Here are four ways to apply Agile to any initiative.
- The work is in the thinking, not the documentation. The process to create something new–whether it’s a piece of software or a new medical device–should not follow a strict formula. If you over-plan it, you might end up with a bunch of notes but no final product. The cornerstone of Agile is a belief that individuals are the most important part of any venture. Allow casual conversations to spin into concrete ideas. Foster team collaboration and creativity. Of course you should still schedule regular meetings. Short, daily check-ins are ideal. But the trick is keeping everyone’s minds actively engaged, so no one feels forgotten.
- Don’t get bogged down with one big undertaking.
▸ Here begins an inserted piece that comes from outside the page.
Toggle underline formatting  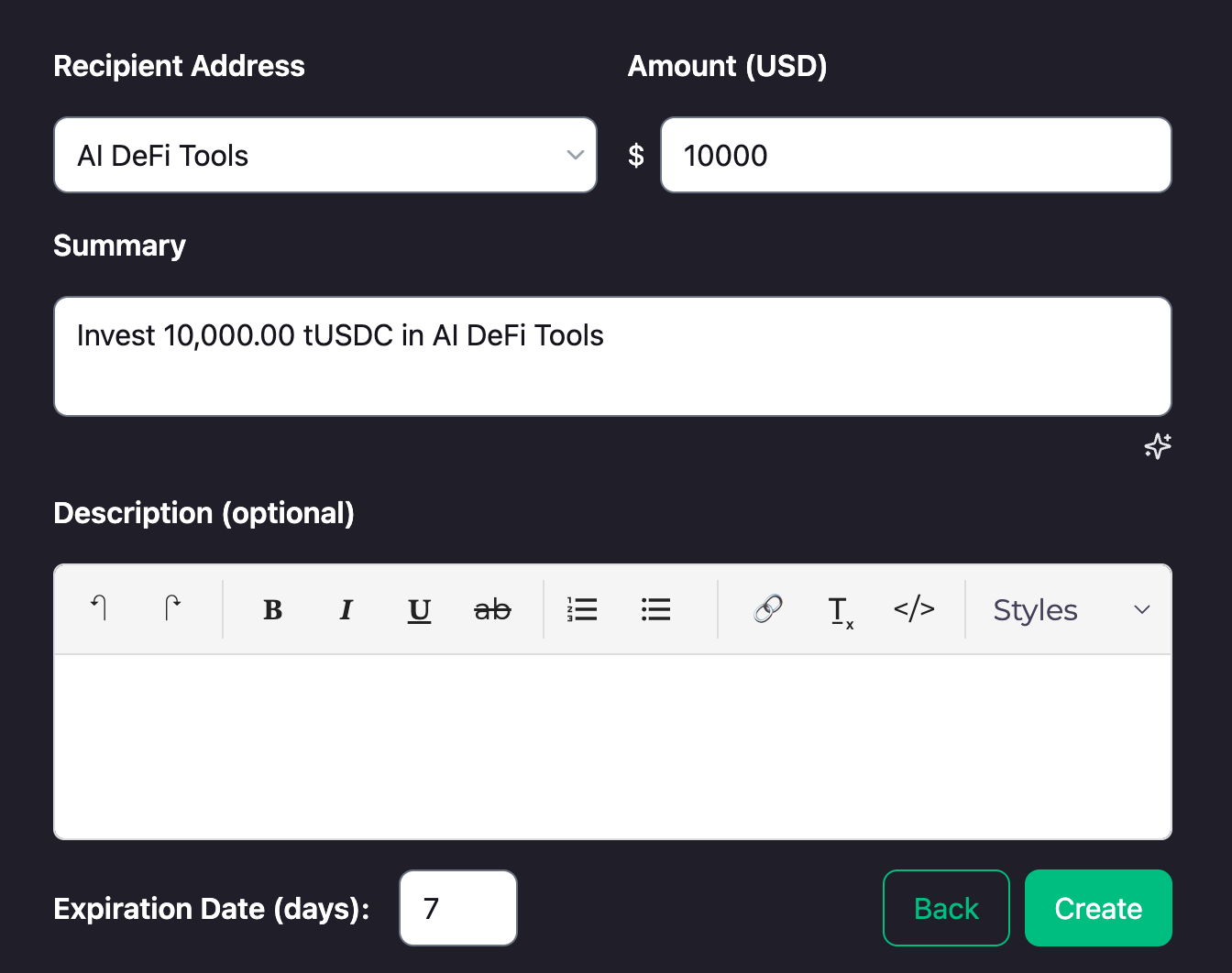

Create short-term goals, and start delivering. It’s encouraging to feel like you’re making progress. If the task is too large, people start to feel disheartened when weeks go by and they have nothing to show for their long days of hard work. Consider the long-term goal, and chop it up into manageable targets. Some refer to these as “sprint cycles,” offering an opportunity to excel, while also meeting a challenge.
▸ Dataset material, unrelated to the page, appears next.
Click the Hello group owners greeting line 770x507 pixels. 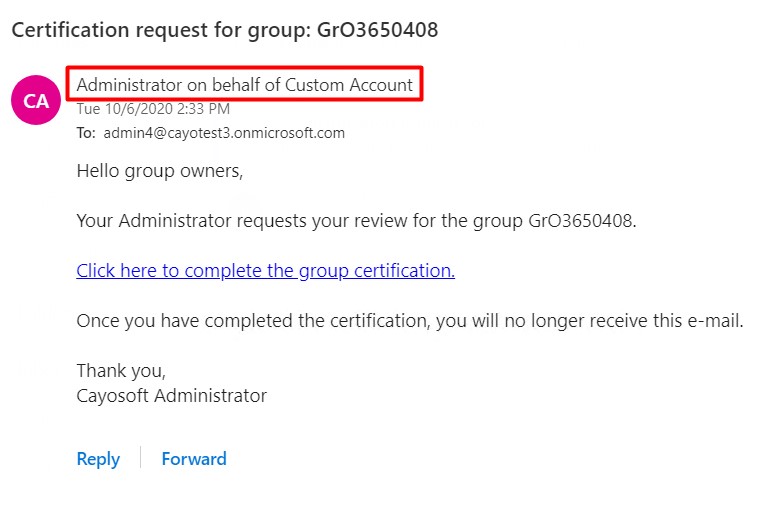160,171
- Start producing as soon as possible. If you’re working on a website, for example, get a skeletal version of it into the hands of prospective users as quickly as you can. Get used to a continuous cycle of testing whatever you’re working on – while you’re working on it. This allows you to improve as you go. It may take some adjustment to learn to live with “good enough,” but it often leads to an ultimately superior result. Better yet, you won’t face a cascade of problems at the time of launch.
- Have a clear vision, and make sure to communicate it well. With Agile, you let go of micro-managing and embrace a little chaos. The vision should evolve from conversations with customers and clients and be shared by everyone in the organization. It becomes a constant reference point, encouraging teams to be adventurous without losing sight of the goal.
Taking all of these tips together, remember not worry about whether you’re getting Agile “right.” Iterating on the process is part of the process. Just get going, and you’ll find an Agile mindset will help you meet the reality of how work gets done today.